This morning I found out about this really great visualization of several GPT models. I spent 15 minutes playing with it and kind of having my mind blown. Give it a try, noting that:

  1. There are four models present; click on the four model buttons at the top to orient yourself
  2. Use the left mouse button to move around, middle or right mouse button to rotate and mouse wheel to zoom
  3. Blue rectangles are weight matrices, green are activations

Cheers to Brendan Bycroft for putting that site together!

The thing that really blew me away was the difference in scale between the different models. Static screen shots really don’t do it justice—you need to play with it yourself—but here are some pics anyways.
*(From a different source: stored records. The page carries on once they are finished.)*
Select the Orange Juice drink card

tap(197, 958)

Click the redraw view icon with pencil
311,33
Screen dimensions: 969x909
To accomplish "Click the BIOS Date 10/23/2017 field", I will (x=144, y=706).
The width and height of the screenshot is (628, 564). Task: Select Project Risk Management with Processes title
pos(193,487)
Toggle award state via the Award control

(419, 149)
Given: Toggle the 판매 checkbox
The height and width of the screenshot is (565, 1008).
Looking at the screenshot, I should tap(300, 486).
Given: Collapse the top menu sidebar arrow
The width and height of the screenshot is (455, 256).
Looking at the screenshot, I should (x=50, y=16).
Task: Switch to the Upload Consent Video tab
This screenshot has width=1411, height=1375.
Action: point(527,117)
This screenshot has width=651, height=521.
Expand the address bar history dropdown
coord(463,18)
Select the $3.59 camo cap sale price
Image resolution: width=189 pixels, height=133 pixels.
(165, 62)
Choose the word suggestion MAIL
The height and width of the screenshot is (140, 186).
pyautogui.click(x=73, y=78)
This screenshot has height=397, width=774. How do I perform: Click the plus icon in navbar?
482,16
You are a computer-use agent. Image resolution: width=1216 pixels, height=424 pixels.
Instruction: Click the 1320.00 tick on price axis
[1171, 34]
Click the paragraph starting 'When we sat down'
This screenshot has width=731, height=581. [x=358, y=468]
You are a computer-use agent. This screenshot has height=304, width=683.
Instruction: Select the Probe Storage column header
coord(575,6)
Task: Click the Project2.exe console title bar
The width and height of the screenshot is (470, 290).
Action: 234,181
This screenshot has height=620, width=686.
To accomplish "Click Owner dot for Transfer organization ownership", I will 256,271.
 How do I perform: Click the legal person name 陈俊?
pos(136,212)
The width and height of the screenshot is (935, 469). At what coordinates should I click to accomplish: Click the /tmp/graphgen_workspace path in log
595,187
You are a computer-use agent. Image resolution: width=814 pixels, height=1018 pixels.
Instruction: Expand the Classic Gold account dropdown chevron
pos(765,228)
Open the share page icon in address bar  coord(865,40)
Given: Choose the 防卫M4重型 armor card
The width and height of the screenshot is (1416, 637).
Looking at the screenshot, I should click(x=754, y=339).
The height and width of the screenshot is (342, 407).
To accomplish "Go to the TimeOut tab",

Here’s a visualization of nanoGPT. This model has a mere 86k parameters:

If we zoom in a bit you can see some of the detail. Brendan’s amazing visualization for this smallest model includes calculations for many of the activations:

Now we zoom way out, so that nanoGPT is just a teeny-tiny dot, and on the left we see the (relative) colossus GPT-2 small, at 124M params:

Keep zooming out, and eventually we see GPT-2 XL on the right (1.6B params). NanoGPT is there in the middle, barely visible:

Zoom out yet further, and eventually we see GPT-3, at 175B params (2 million times as many weights as nanoGPT, which we barely even notice second from the left):

The unexpected changes of scale remind me a bit of this video (well, a little bit!). I think they are both striking examples of how poorly-equipped humans are to understand things that span orders of magnitude.